WRITTEN PROBLEM:
Copy every line of the records below verbatim, keeping each one unchanged.

DATA ROWS:
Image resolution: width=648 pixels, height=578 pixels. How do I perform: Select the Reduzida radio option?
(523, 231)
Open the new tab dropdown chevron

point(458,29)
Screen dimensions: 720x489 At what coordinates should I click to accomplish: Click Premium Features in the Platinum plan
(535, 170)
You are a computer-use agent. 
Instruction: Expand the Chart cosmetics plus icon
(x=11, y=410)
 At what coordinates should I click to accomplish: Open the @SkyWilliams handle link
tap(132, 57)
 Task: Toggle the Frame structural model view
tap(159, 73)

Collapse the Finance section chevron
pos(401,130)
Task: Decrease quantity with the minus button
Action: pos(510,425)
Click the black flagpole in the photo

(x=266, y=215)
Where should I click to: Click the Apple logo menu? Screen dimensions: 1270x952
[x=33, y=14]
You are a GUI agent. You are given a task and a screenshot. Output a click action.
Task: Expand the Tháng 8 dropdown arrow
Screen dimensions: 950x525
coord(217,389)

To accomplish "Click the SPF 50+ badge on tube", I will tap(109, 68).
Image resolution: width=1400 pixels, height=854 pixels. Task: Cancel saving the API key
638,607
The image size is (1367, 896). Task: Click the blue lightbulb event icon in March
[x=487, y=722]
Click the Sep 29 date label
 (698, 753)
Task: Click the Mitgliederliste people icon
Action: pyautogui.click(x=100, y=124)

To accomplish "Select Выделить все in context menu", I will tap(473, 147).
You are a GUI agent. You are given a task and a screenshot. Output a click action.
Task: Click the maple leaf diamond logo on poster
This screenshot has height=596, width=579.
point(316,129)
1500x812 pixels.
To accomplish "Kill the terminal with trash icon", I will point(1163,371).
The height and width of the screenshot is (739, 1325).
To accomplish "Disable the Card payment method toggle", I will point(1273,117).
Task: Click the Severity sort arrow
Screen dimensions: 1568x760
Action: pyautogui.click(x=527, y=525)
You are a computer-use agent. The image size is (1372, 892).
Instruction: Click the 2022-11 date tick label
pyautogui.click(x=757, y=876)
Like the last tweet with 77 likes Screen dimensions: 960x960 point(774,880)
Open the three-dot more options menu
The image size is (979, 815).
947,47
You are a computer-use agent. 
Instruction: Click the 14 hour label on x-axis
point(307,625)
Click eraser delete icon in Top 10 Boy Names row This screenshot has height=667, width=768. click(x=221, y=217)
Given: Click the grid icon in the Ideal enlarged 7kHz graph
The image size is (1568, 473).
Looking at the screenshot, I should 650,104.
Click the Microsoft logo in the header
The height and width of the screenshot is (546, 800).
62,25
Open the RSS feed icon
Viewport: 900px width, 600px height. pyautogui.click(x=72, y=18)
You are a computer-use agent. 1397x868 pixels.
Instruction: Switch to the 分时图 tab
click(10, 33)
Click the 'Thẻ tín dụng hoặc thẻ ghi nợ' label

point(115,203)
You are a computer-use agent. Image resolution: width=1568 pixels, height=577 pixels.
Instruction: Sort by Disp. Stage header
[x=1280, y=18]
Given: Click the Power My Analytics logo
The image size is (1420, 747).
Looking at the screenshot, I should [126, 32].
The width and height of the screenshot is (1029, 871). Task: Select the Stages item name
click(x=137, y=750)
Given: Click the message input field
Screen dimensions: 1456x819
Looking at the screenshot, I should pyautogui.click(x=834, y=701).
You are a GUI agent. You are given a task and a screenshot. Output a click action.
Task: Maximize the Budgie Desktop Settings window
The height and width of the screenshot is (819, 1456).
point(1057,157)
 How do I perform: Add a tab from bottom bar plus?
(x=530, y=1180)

TASK SOLUTION:
Image resolution: width=648 pixels, height=578 pixels. How do I perform: Select the Reduzida radio option?
(523, 231)
Open the new tab dropdown chevron

point(458,29)
Screen dimensions: 720x489 At what coordinates should I click to accomplish: Click Premium Features in the Platinum plan
(535, 170)
You are a computer-use agent. 
Instruction: Expand the Chart cosmetics plus icon
(x=11, y=410)
 At what coordinates should I click to accomplish: Open the @SkyWilliams handle link
tap(132, 57)
 Task: Toggle the Frame structural model view
tap(159, 73)

Collapse the Finance section chevron
pos(401,130)
Task: Decrease quantity with the minus button
Action: pos(510,425)
Click the black flagpole in the photo

(x=266, y=215)
Where should I click to: Click the Apple logo menu? Screen dimensions: 1270x952
[x=33, y=14]
You are a GUI agent. You are given a task and a screenshot. Output a click action.
Task: Expand the Tháng 8 dropdown arrow
Screen dimensions: 950x525
coord(217,389)

To accomplish "Click the SPF 50+ badge on tube", I will tap(109, 68).
Image resolution: width=1400 pixels, height=854 pixels. Task: Cancel saving the API key
638,607
The image size is (1367, 896). Task: Click the blue lightbulb event icon in March
[x=487, y=722]
Click the Sep 29 date label
 (698, 753)
Task: Click the Mitgliederliste people icon
Action: pyautogui.click(x=100, y=124)

To accomplish "Select Выделить все in context menu", I will tap(473, 147).
You are a GUI agent. You are given a task and a screenshot. Output a click action.
Task: Click the maple leaf diamond logo on poster
This screenshot has height=596, width=579.
point(316,129)
1500x812 pixels.
To accomplish "Kill the terminal with trash icon", I will point(1163,371).
The height and width of the screenshot is (739, 1325).
To accomplish "Disable the Card payment method toggle", I will point(1273,117).
Task: Click the Severity sort arrow
Screen dimensions: 1568x760
Action: pyautogui.click(x=527, y=525)
You are a computer-use agent. The image size is (1372, 892).
Instruction: Click the 2022-11 date tick label
pyautogui.click(x=757, y=876)
Like the last tweet with 77 likes Screen dimensions: 960x960 point(774,880)
Open the three-dot more options menu
The image size is (979, 815).
947,47
You are a computer-use agent. 
Instruction: Click the 14 hour label on x-axis
point(307,625)
Click eraser delete icon in Top 10 Boy Names row This screenshot has height=667, width=768. click(x=221, y=217)
Given: Click the grid icon in the Ideal enlarged 7kHz graph
The image size is (1568, 473).
Looking at the screenshot, I should 650,104.
Click the Microsoft logo in the header
The height and width of the screenshot is (546, 800).
62,25
Open the RSS feed icon
Viewport: 900px width, 600px height. pyautogui.click(x=72, y=18)
You are a computer-use agent. 1397x868 pixels.
Instruction: Switch to the 分时图 tab
click(10, 33)
Click the 'Thẻ tín dụng hoặc thẻ ghi nợ' label

point(115,203)
You are a computer-use agent. Image resolution: width=1568 pixels, height=577 pixels.
Instruction: Sort by Disp. Stage header
[x=1280, y=18]
Given: Click the Power My Analytics logo
The image size is (1420, 747).
Looking at the screenshot, I should [126, 32].
The width and height of the screenshot is (1029, 871). Task: Select the Stages item name
click(x=137, y=750)
Given: Click the message input field
Screen dimensions: 1456x819
Looking at the screenshot, I should pyautogui.click(x=834, y=701).
You are a GUI agent. You are given a task and a screenshot. Output a click action.
Task: Maximize the Budgie Desktop Settings window
The height and width of the screenshot is (819, 1456).
point(1057,157)
 How do I perform: Add a tab from bottom bar plus?
(x=530, y=1180)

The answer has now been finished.